### WHAT THE TASK ASKS
Your copy should contain exactly the lines from the one that holds "665x566 pixels." through the end of the material, reproduced as written, with no pictures.

### MATERIAL FOR THIS EXERCISE
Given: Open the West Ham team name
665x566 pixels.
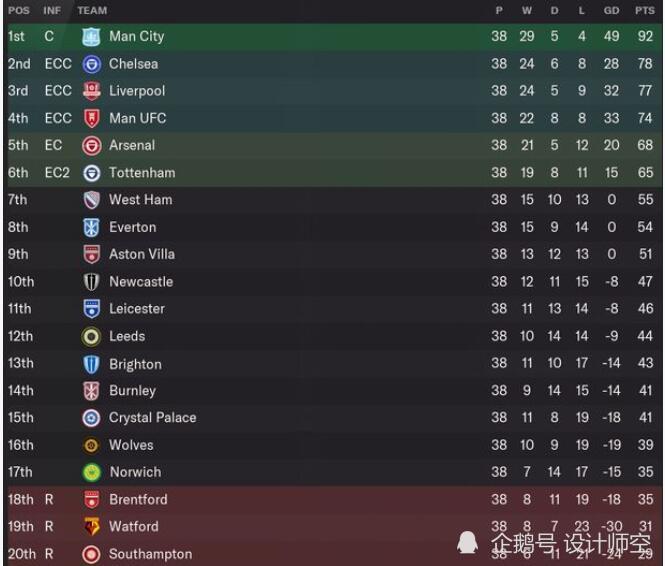Looking at the screenshot, I should coord(141,200).
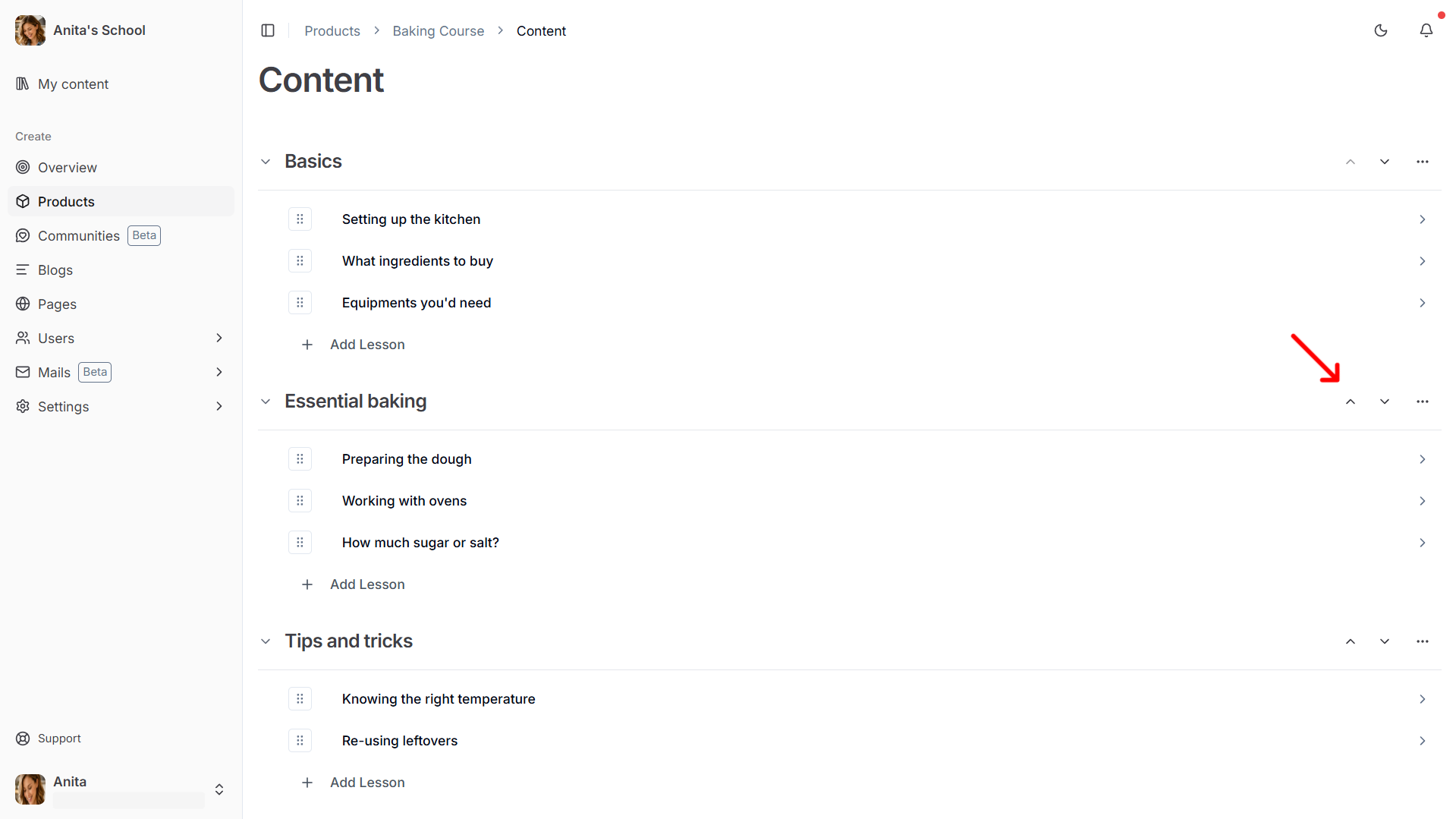Collapse the Essential baking section

point(266,402)
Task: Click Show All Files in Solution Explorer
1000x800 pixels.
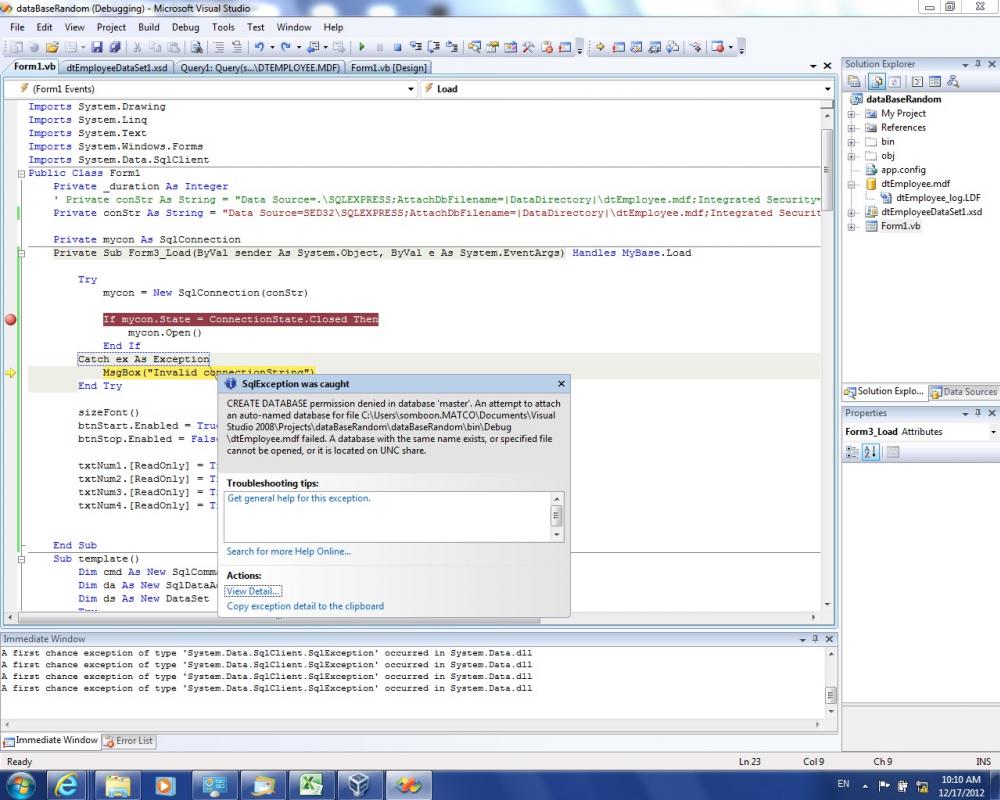Action: (x=876, y=81)
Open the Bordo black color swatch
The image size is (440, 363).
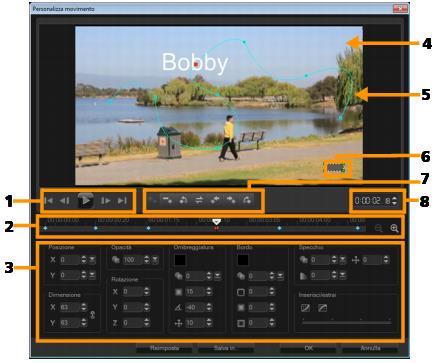(x=243, y=260)
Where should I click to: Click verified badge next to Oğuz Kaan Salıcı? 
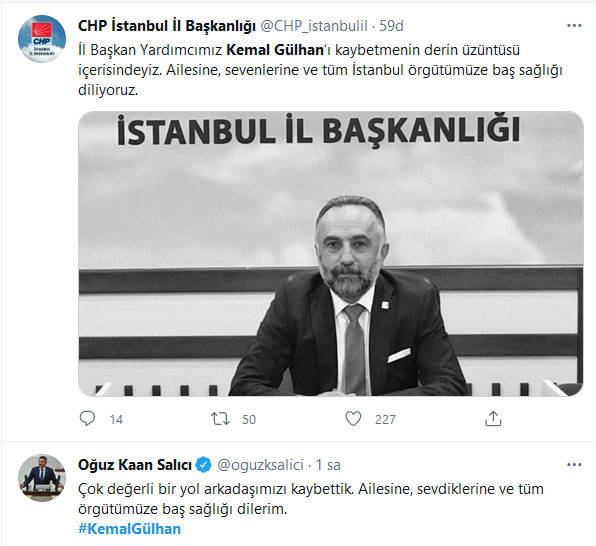(x=204, y=465)
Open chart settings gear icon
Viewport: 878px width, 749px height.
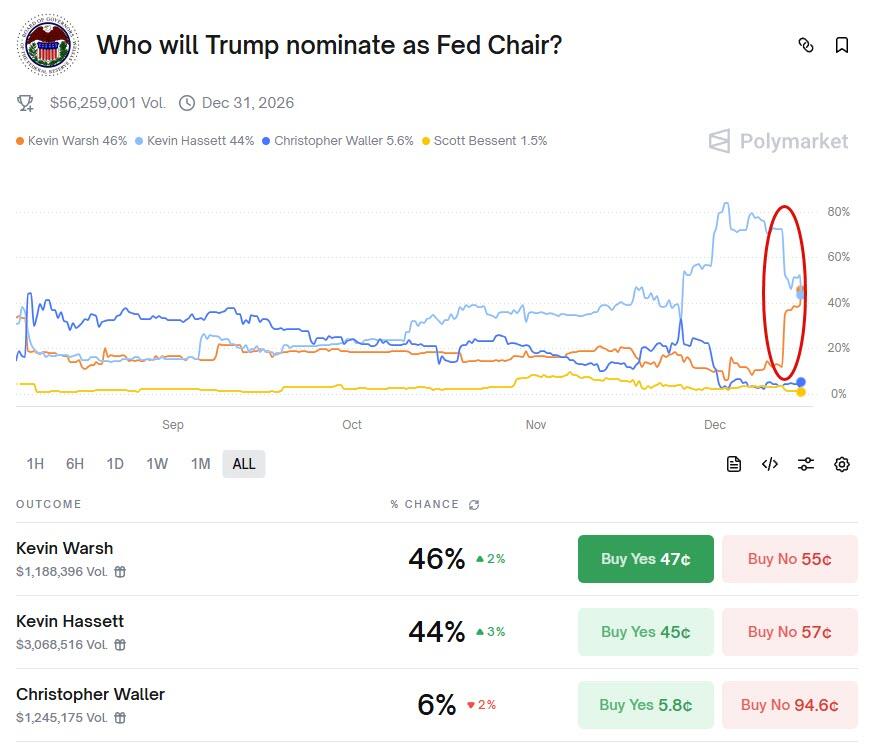tap(842, 464)
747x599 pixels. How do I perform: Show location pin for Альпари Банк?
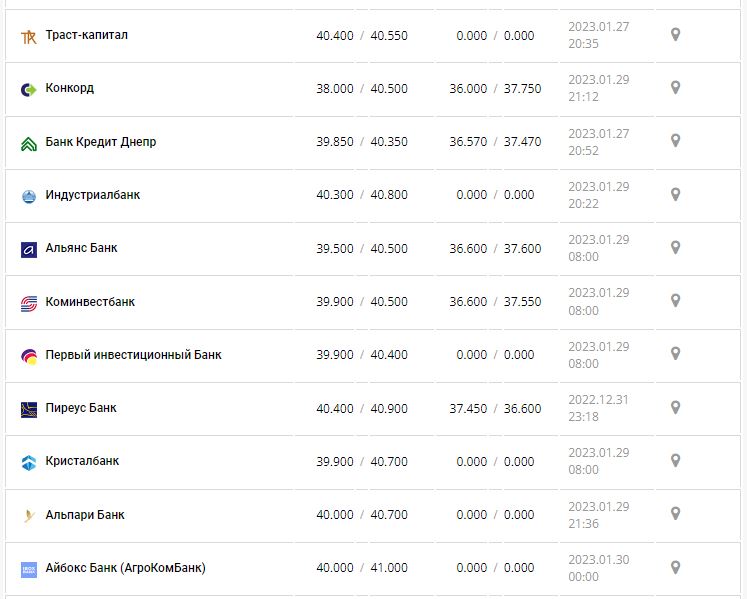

### SOLUTION TO THE PROBLEM
665x566 pixels.
Looking at the screenshot, I should coord(141,200).
Collapse the Essential baking section

point(266,402)
Task: Click Show All Files in Solution Explorer
1000x800 pixels.
Action: (x=876, y=81)
Open the Bordo black color swatch
The image size is (440, 363).
(x=243, y=260)
Where should I click to: Click verified badge next to Oğuz Kaan Salıcı? 
(x=204, y=465)
Open chart settings gear icon
Viewport: 878px width, 749px height.
tap(842, 464)
747x599 pixels. How do I perform: Show location pin for Альпари Банк?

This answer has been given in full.